Set amid vineyards, midway up a stepped hillside, Casa Travella offers sweeping views of the countryside below. Perched above a narrow road, the glass-box structure, crowned by a copper-shingled rectangular volume of nearly identical size, sits over a concrete, street-level garage with a sliding, translucent polycarbonate door. Concrete steps lead to the entry level, where a grassy incline gives way to a flat, black concrete terrace. Minimalist in its landscaping, the house stands within a spare composition of grass and black-pigmented concrete on its 5,370-square-foot lot.
Shortly before designing this project, the architect visited Finland, where he noted numerous copper-clad buildings. On his return, he says, he felt inspired to give Casa Travella a “Nordic” flair.
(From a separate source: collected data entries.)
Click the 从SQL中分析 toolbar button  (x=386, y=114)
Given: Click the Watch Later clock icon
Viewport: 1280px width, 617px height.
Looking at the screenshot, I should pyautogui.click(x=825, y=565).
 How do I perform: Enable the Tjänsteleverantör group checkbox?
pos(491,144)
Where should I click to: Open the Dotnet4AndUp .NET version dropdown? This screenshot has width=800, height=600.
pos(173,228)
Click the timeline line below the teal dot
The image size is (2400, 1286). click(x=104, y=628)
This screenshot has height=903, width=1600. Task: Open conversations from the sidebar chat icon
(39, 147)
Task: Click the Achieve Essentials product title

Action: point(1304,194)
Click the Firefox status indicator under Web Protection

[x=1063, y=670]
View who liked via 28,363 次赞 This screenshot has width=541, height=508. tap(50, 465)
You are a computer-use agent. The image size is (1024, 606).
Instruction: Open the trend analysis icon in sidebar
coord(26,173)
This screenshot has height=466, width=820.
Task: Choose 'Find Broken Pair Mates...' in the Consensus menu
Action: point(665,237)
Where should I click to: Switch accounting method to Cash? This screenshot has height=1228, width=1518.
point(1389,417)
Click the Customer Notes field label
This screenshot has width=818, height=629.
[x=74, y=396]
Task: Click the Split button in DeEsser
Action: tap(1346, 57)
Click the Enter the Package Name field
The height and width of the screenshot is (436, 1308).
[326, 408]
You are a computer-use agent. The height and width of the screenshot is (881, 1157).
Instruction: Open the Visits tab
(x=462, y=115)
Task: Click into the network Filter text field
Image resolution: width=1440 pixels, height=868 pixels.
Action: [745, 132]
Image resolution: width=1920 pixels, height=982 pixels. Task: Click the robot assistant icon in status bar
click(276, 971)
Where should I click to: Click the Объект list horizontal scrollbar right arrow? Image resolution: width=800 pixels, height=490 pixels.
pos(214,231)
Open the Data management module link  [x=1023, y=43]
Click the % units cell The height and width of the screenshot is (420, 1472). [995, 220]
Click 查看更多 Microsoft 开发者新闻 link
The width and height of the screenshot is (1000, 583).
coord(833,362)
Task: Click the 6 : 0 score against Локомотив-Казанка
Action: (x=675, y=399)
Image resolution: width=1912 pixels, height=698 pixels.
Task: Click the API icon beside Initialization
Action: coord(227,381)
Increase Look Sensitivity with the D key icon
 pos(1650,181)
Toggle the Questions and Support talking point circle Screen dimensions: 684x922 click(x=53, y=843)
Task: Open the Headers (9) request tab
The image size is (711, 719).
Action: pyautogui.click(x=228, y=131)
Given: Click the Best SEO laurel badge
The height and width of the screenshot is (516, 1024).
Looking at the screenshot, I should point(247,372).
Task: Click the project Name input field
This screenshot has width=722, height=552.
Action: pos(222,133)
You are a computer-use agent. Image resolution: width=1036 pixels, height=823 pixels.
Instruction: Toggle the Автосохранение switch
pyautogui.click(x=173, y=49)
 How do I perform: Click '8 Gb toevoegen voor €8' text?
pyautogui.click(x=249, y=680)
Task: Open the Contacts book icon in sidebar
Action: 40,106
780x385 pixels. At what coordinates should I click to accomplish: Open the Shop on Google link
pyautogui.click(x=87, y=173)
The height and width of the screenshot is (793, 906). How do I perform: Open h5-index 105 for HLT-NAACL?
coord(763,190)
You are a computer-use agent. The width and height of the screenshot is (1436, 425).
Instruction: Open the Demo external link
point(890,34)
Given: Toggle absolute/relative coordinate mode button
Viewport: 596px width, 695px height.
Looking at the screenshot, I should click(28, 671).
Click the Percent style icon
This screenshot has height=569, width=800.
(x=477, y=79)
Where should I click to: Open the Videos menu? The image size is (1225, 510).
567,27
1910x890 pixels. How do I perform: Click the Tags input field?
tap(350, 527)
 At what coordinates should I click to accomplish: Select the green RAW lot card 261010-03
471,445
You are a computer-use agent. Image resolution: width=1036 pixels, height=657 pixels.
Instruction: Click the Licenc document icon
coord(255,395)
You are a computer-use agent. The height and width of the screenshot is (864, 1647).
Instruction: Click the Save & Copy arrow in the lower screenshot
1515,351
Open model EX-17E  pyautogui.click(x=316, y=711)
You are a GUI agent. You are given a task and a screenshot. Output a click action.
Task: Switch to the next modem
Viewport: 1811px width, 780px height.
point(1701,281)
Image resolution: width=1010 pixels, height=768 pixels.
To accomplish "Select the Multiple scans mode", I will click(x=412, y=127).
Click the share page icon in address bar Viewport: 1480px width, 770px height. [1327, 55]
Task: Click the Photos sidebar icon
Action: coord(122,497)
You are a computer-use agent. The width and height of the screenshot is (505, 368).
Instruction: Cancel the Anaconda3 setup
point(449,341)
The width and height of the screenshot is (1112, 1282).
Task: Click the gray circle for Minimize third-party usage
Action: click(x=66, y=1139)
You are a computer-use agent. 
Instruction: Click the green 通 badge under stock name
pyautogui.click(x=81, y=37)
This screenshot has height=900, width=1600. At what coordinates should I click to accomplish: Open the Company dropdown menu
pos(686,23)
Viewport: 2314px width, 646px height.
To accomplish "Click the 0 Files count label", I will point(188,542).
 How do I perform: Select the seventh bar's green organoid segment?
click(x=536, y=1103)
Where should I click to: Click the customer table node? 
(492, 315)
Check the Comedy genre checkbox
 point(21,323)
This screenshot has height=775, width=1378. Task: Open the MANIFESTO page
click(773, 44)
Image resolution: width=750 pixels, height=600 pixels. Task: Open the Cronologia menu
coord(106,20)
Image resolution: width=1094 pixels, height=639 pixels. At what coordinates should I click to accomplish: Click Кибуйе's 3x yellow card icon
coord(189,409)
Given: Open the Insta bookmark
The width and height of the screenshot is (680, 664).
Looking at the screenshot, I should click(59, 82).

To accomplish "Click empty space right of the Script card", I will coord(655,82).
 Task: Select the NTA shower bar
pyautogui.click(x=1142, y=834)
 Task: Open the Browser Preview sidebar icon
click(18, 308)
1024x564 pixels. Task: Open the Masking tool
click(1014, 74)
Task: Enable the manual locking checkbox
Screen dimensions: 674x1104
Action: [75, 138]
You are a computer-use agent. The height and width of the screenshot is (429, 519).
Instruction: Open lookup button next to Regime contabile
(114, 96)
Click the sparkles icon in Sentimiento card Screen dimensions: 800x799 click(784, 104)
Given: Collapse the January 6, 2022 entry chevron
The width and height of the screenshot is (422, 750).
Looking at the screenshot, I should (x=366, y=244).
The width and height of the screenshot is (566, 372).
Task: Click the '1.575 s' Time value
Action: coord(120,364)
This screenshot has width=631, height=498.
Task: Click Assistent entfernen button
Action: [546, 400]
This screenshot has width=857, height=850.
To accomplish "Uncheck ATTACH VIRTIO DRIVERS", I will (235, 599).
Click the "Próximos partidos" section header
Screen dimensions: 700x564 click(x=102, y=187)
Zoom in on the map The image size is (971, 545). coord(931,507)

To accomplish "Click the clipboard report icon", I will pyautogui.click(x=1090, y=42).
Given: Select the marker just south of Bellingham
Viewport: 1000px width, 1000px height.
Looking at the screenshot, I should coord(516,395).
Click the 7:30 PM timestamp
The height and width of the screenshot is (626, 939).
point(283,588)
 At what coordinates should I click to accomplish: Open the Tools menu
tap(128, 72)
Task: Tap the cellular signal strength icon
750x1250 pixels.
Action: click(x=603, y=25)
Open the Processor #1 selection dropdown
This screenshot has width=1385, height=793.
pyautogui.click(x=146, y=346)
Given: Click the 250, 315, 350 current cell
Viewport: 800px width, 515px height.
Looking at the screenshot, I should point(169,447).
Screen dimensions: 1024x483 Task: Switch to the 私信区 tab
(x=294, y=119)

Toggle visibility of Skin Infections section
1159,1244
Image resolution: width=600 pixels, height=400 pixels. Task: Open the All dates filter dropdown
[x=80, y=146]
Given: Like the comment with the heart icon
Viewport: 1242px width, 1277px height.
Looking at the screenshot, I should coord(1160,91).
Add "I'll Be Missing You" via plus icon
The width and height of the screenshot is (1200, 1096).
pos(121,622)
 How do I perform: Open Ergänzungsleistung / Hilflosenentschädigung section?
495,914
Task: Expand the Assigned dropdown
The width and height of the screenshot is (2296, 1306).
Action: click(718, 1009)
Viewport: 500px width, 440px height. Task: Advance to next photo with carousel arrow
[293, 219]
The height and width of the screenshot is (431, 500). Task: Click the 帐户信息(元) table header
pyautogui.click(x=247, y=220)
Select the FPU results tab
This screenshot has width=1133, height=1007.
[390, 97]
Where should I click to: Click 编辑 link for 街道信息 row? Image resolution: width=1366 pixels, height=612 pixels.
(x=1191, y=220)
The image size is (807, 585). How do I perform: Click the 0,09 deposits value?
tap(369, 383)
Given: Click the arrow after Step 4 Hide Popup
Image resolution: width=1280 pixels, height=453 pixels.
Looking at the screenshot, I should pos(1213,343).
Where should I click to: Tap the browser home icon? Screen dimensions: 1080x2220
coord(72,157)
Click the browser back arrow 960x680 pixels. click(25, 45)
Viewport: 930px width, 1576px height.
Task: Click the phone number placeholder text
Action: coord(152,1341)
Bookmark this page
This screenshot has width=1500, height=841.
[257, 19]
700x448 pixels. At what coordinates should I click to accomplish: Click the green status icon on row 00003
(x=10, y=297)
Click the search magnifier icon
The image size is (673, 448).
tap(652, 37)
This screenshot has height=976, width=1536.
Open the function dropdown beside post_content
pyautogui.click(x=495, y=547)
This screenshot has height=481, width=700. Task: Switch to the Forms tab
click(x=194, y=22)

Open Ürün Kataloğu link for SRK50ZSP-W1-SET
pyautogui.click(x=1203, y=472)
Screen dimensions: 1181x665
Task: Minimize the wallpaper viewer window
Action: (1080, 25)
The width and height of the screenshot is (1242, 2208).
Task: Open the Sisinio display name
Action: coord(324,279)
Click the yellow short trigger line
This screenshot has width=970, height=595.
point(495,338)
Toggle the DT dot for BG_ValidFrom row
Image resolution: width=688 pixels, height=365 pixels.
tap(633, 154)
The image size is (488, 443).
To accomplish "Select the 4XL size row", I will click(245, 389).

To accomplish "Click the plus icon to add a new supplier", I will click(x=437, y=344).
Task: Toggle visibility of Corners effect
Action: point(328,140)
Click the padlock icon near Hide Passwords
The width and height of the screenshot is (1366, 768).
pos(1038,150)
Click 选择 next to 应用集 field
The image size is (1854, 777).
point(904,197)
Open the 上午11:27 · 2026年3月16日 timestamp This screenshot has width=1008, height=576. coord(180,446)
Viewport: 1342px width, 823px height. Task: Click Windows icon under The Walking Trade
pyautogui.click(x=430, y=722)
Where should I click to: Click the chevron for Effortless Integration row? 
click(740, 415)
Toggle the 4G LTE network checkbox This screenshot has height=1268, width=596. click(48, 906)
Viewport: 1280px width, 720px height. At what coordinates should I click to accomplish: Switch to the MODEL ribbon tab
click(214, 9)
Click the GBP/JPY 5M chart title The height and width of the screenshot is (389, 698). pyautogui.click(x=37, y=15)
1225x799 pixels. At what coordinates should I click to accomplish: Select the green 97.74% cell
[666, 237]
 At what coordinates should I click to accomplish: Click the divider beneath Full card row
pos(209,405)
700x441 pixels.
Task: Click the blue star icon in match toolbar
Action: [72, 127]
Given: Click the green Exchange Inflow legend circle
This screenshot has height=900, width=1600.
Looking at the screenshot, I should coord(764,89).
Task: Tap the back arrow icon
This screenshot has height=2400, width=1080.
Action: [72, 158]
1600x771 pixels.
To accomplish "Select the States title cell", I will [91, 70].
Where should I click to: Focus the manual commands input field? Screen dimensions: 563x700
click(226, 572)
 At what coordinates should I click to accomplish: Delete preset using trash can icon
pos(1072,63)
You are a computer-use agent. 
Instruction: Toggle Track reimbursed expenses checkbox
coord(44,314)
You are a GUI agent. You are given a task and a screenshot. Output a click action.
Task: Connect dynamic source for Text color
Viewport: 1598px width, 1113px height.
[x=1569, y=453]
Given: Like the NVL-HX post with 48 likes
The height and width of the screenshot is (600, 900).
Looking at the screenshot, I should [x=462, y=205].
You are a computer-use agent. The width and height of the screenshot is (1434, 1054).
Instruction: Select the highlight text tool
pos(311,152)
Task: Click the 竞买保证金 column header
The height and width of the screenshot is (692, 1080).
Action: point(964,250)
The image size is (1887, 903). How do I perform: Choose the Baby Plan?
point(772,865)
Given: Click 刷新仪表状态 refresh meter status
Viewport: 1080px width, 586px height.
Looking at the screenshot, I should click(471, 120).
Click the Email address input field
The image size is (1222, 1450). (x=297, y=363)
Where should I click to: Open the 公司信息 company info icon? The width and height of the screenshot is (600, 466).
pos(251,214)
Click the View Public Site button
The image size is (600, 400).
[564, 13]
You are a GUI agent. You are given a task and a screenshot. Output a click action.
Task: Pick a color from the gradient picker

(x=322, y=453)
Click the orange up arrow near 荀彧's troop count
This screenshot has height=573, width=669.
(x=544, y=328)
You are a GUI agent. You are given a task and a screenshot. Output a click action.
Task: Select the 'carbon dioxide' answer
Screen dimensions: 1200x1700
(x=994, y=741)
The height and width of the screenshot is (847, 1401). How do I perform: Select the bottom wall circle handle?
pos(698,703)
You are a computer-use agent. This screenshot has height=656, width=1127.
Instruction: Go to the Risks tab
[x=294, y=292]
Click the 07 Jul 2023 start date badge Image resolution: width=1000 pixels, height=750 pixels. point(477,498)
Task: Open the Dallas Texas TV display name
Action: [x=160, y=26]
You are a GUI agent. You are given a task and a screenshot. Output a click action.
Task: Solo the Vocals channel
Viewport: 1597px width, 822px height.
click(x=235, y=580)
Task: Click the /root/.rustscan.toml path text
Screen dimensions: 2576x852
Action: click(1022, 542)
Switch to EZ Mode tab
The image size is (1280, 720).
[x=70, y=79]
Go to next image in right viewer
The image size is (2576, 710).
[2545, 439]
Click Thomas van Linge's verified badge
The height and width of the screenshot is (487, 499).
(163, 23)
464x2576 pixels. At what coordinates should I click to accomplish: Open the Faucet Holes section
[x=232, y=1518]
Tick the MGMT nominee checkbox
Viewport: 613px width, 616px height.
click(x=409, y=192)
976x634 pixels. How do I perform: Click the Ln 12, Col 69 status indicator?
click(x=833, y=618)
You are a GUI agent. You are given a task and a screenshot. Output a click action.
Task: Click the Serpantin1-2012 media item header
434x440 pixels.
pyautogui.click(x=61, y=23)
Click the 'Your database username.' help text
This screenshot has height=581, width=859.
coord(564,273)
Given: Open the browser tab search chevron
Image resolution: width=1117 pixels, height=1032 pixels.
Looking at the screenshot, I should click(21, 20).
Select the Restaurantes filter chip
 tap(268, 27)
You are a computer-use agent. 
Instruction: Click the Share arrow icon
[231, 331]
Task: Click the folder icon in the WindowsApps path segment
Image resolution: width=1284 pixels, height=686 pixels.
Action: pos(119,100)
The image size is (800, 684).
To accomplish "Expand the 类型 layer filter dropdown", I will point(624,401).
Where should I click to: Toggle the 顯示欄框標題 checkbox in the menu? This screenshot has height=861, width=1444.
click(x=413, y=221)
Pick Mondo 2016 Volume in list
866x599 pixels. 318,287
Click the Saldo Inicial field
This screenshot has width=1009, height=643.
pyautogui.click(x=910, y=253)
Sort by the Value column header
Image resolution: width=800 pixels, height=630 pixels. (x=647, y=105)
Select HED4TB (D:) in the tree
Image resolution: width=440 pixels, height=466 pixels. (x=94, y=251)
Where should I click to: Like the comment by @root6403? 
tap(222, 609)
What seems more obvious in his scheme are the studied contrasts between heavy and light, open and closed, bright and dark.
Celoria proudly describes the care he took in opposing the almost voyeuristically transparent ground floor with the nearly opaque upper story. This opposition corresponds to the functions within: While such public or communal spaces as the living, dining, and kitchen areas occupy the lower volume, the more private zone of bedrooms claims the upper block. The base’s glassy smoothness plays against the upper level’s texture of custom-cut copper shingles, each measuring approximately 8 by 10 inches. The ground floor originally had no curtains, accentuating the sheer transparency beneath the more enigmatic second floor. Careful to protect juxtaposed materials, the architect devised a system behind the sheathing for water runoff. To shield the lower level’s anodized aluminum window and door fittings, he placed a thin, continuous, stainless-steel strip at the base of the copper cladding.